▸ EXCERPTED TEXT

Dakota Theriot was in a Livingston Parish courtroom before the Honorable Brenda B. Ricks on Jan. 11th, where he pleaded guilty to three counts of first-degree murder. Each charge carries a life in prison sentence. He was sentenced to life without the benefit of parole. It’s been nearly four years since the horrific murders of his parents, girlfriend and her family.

He is expected to head to Ascension Parish at 1:30 p.m. Wednesday where he’s expected to be in court to accept two more first-degree murder pleas there for the killings of his parents.
Dakota Theriot

Theriot killed Billy, Summer and Tanner Ernest on the morning of Jan. 26, 2019, before driving to Ascension Parish and killing his parents, Keith and Elizabeth Theriot. Summer Ernest, 20, was his girlfriend, Billy Ernest, 47, was Summer’s father and Tanner, 17, was her brother. He had been living with his girlfriend for about two weeks at the time of the killings in Walker. Officials say he then drove nearly 1,000 miles to Warsaw, Virginia to his grandmother’s house where he was apprehended. 

Officials learned Dakota Theriot was headed to Virginia so they put his grandmother in a hotel for her safety and law enforcement happened to be waiting in her driveway when he pulled up. That’s when he was arrested and brought back to Louisiana to face charges in both Livingston & Ascension parishes.

Victim Impact Statements

Four family members gave victim impact statements Wednesday: Darryn Magee, Summer and Tanner’s stepbrother, Evelyn Sing, Billy’s mother and Tanner and Summer’s grandmother, Crystal DeYoung, Billy’s sister, and the siblings’ aunt and Rhonda Champagne, Summer and Tanner’s mother.

DeYoung said when she heard that three family members had been hurt, she thought it was an accident, she never assumed it was murder.

She said she immediately went to check on her mother (Sing) who had been rocked by the news.

“The look in my mom’s eyes was engrained in my brain,” DeYoung said. “My mom turned and said ‘just kill me now. I can’t deal with this pain.’ Driving up to the church to see three hearses and three coffins with your loved ones in it is an image that will never leave my mind.”

DeYoung then turned to Theriot who was standing to her left clad in an orange jumpsuit and addressed him.

▸ WORK TASK
Quote the article on the Theriot plea word for word, from "Theriot killed Billy, Summer" to "Livingston & Ascension parishes.".

▸ MATERIAL PROVIDED
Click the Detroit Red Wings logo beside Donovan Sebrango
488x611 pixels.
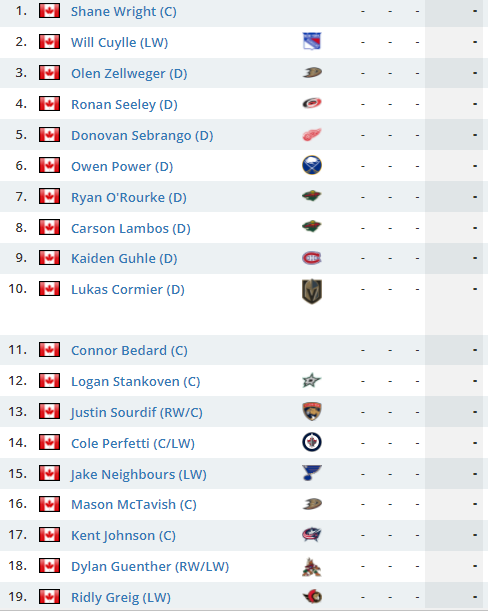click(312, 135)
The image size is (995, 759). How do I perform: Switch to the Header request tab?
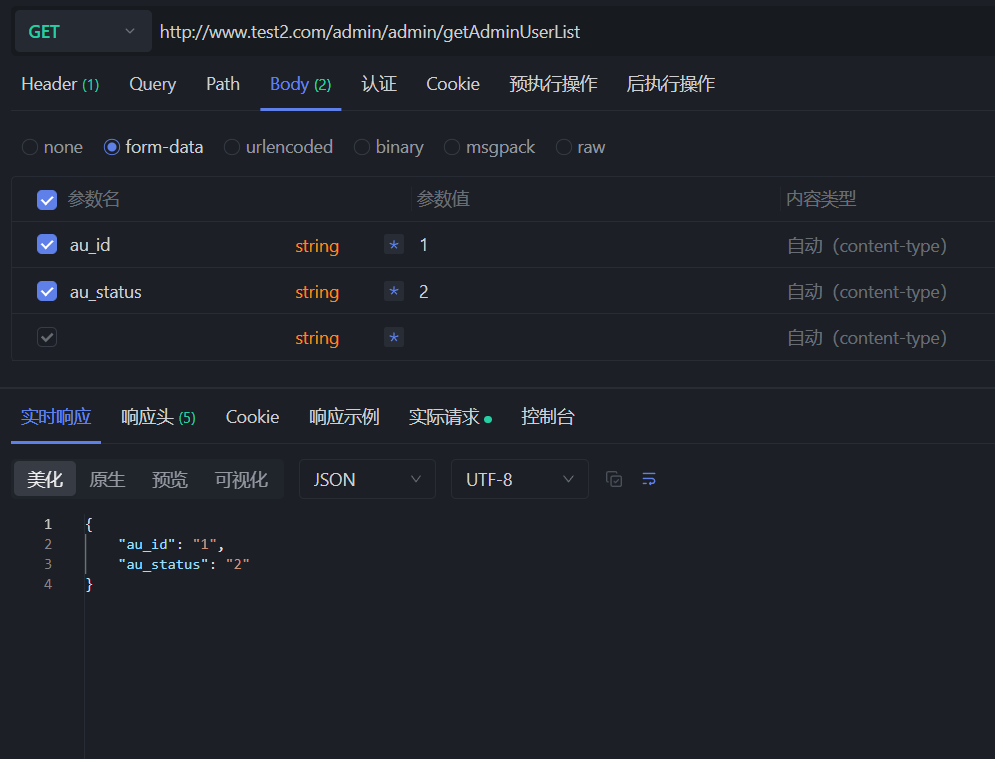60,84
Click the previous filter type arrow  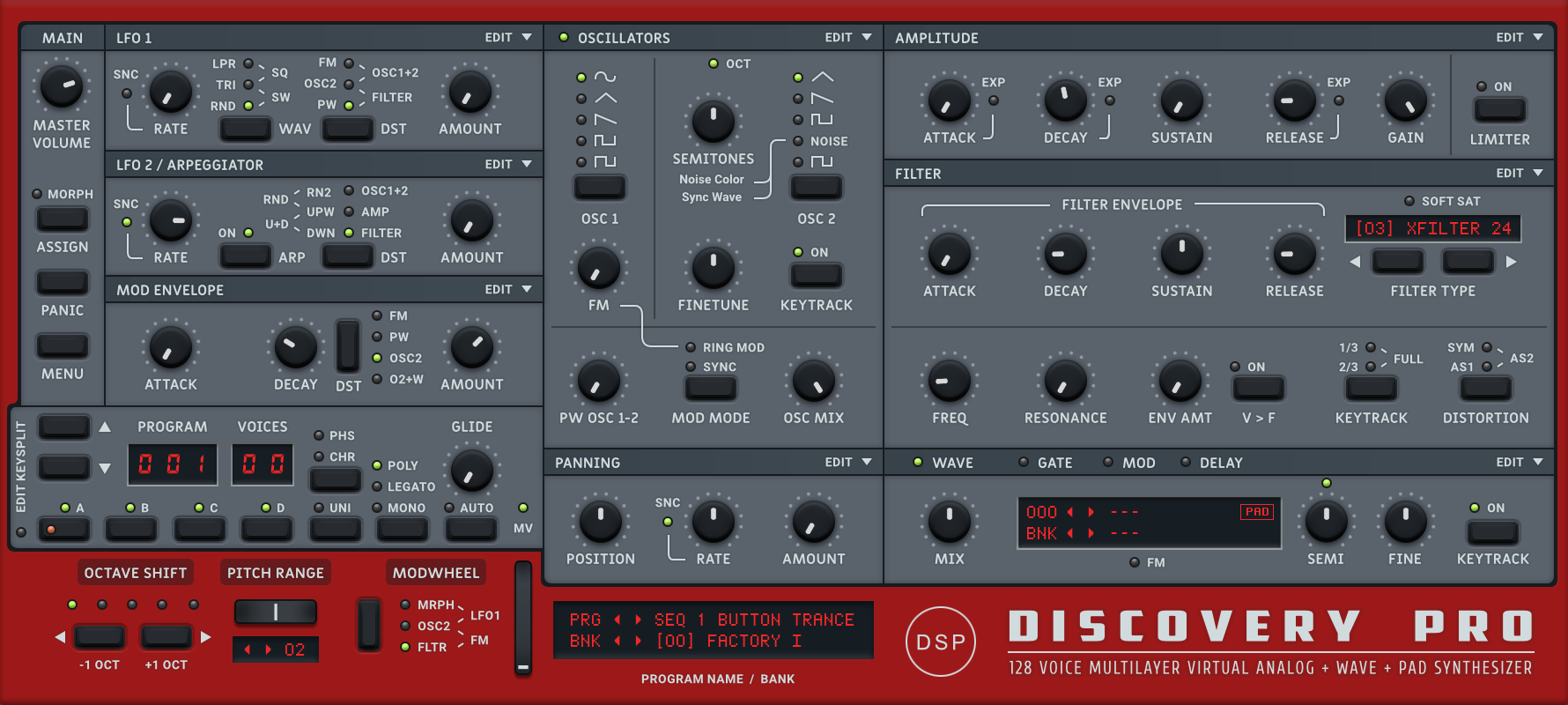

▸ EXERCISE OUTPUT
Theriot killed Billy, Summer and Tanner Ernest on the morning of Jan. 26, 2019, before driving to Ascension Parish and killing his parents, Keith and Elizabeth Theriot. Summer Ernest, 20, was his girlfriend, Billy Ernest, 47, was Summer’s father and Tanner, 17, was her brother. He had been living with his girlfriend for about two weeks at the time of the killings in Walker. Officials say he then drove nearly 1,000 miles to Warsaw, Virginia to his grandmother’s house where he was apprehended. 

Officials learned Dakota Theriot was headed to Virginia so they put his grandmother in a hotel for her safety and law enforcement happened to be waiting in her driveway when he pulled up. That’s when he was arrested and brought back to Louisiana to face charges in both Livingston & Ascension parishes.